Investors are hoping the Fed will make its intentions a little clearer in its post-meeting statement, though the central bank dislikes locking itself into any one path.
Bond bulls are betting the Fed will soften its policy line by acknowledging the recent moderation of inflationary pressures and the still-patchy performance of the economy.
Others, however, thought the data has been strong enough for the Fed to stick to its optimistic line.
"The Fed's press release could be written a little more bullishly for the economy than last time," said Rupkey, perhaps using some version of Fed Chairman Alan Greenspan's assertion earlier this month that the economy had regained traction.
Such a formula would likely trigger a wave of profit-taking in bonds given the recent run-up in prices. With so much riding on the Fed's words, Treasury trading was understandably tense.
Yields on two-year notes (US2YT=RR: Quote, Profile, Research) hovered around 2.48 percent while those on the five-year note (US5YT=RR: Quote, Profile, Research) edged down to 3.31 percent from 3.33 percent late Friday.
The 30-year bond (US30YT=RR: Quote, Profile, Research) added 8/32 in price, lowering its yield to 4.89 percent from 4.91 percent.
The yield curve extended its recent flattening trend, with the gap between two and 10-year yields narrowing to 162 basis points -- the smallest spread since Sept. 2001.
The decline in longer-term yields has owed much to speculation the Fed will soon pause in its tightening campaign.
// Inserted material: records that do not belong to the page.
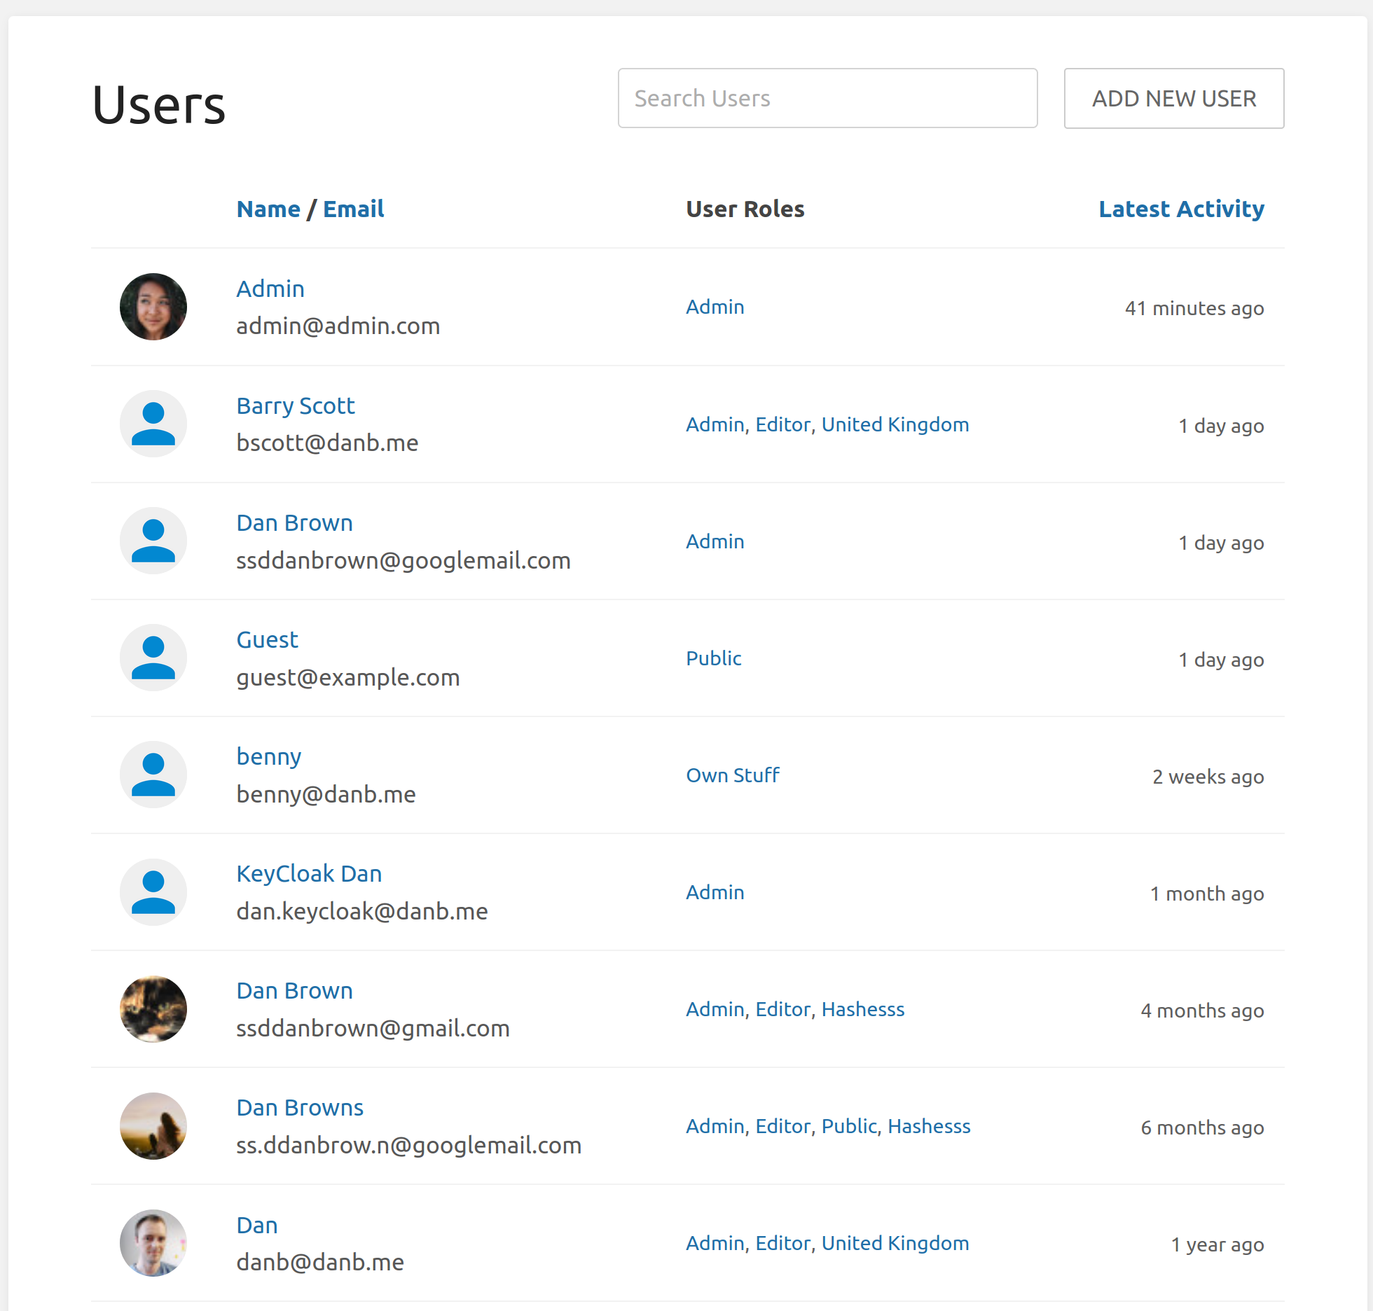This screenshot has width=1373, height=1311.
Task: Sort the list by Email
Action: [x=354, y=209]
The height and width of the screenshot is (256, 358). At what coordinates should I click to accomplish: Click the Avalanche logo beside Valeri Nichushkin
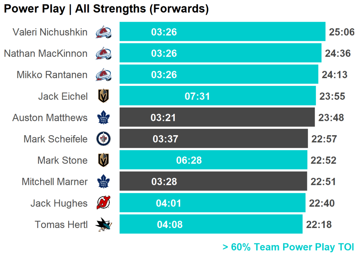click(103, 32)
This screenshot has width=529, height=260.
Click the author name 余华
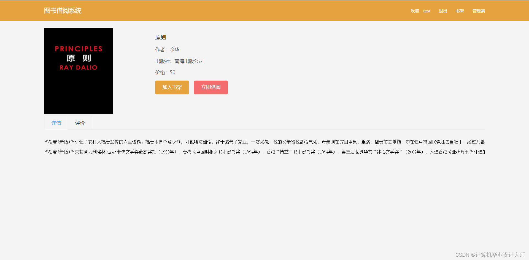pyautogui.click(x=175, y=50)
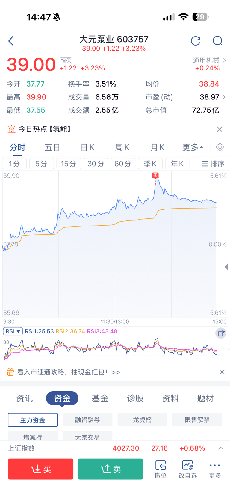Close the 入市速通攻略 promo banner
The image size is (230, 500).
[222, 372]
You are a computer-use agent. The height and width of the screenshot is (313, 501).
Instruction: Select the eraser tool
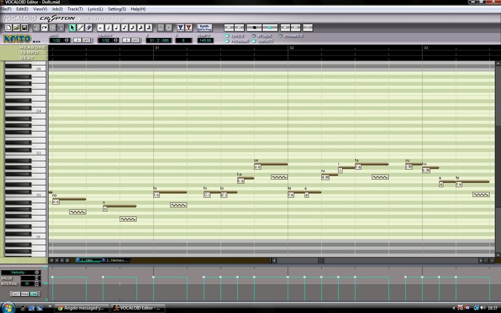pos(89,28)
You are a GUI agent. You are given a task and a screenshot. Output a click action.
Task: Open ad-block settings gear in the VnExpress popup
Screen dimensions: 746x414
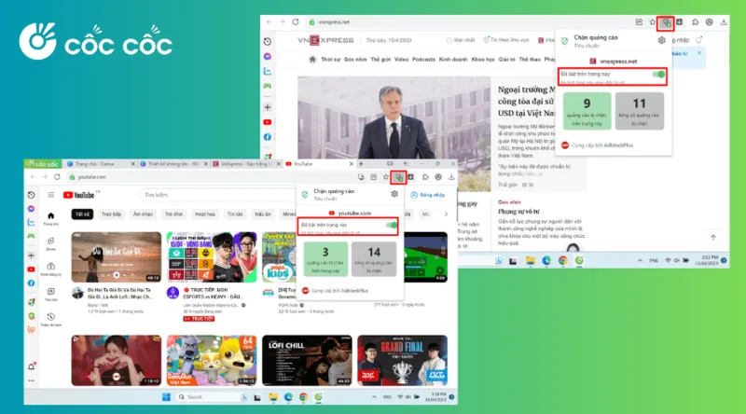pos(661,40)

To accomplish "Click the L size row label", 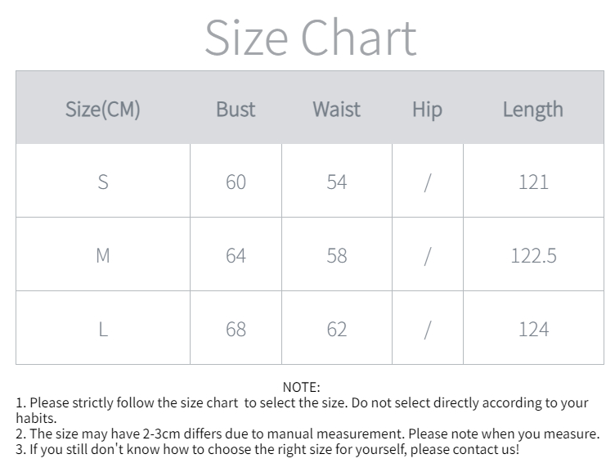I will 103,329.
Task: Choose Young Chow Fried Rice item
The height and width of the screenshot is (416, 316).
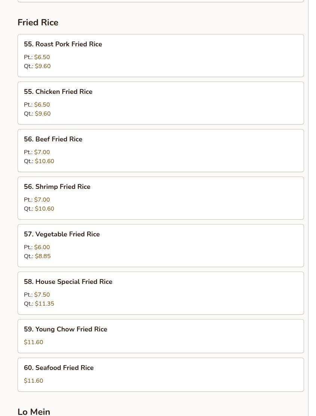Action: tap(160, 336)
At least one U.S. bank last week told clients the Fed intended to reach 2.0 percent and then go on indefinite hold, a long way short of traditional estimates of neutral policy which encompass a broad range of 3.5 percent to 5.5 percent.
"The argument is making the rounds that the Fed may well stop at 1.75 percent or 2.00 percent, heralding a new era of super-low "neutral" Fed funds rates," analysts at Lehman Brothers noted in their weekly outlook, adding they disagree.
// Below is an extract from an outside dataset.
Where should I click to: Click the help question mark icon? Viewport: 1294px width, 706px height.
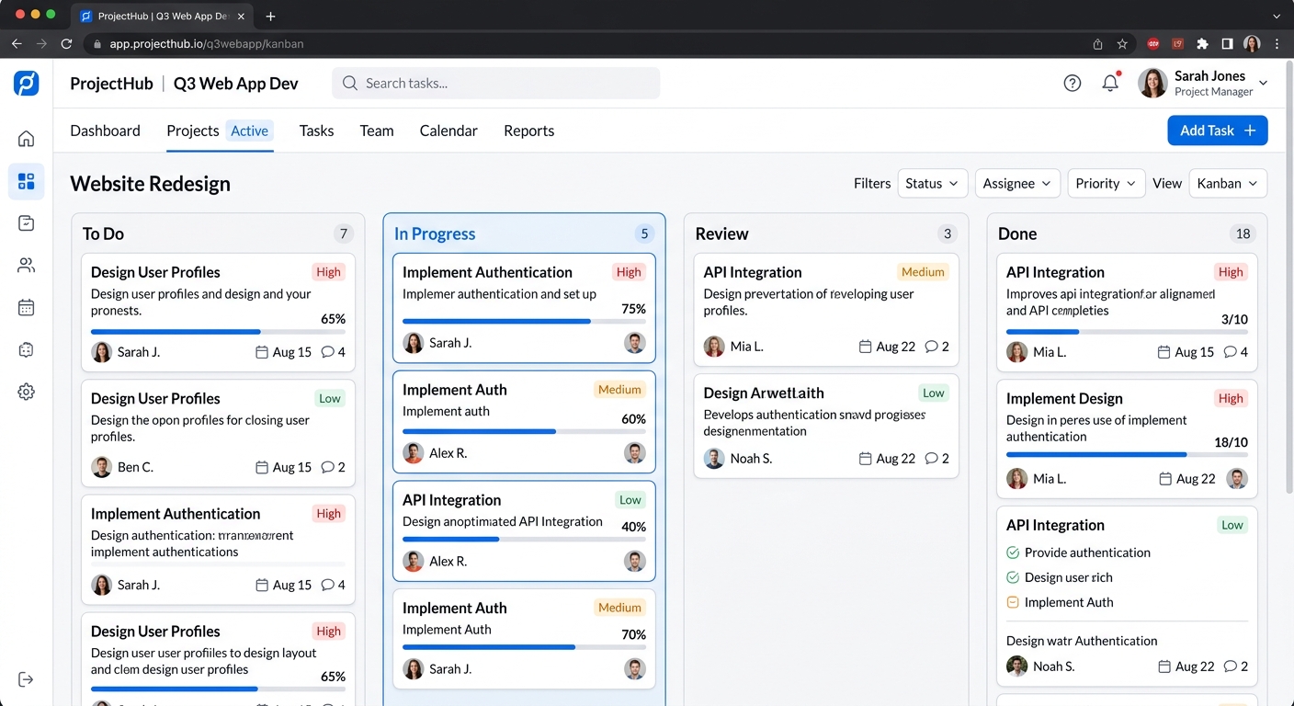pyautogui.click(x=1073, y=83)
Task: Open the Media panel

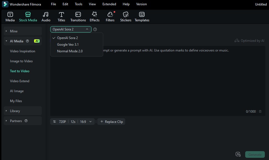Action: coord(10,16)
If this was true, then long-term yields could fall yet further given the gap between 10-year yields and the 3-month T-bill has averaged about 150 basis points since the beginning of 1960, implying a 3.50 percent yield should 2.00 percent come to be viewed as the steady-state level of fed funds.
"The flaw with this line of reasoning is that dramatic revisions to longer-term Fed fund expectations do not occur in a month," argued Lehman's analysts.
They noted Fed fund futures and Eurodollars were still pricing in rates of 3.0 percent by the end of next year.
"Instead, the flattening rally appears to have been driven by either further short covering or the general decline in risk premium best reflected in the tightening spreads in lower-credit quality sectors and, particularly, emerging markets," said Lehman.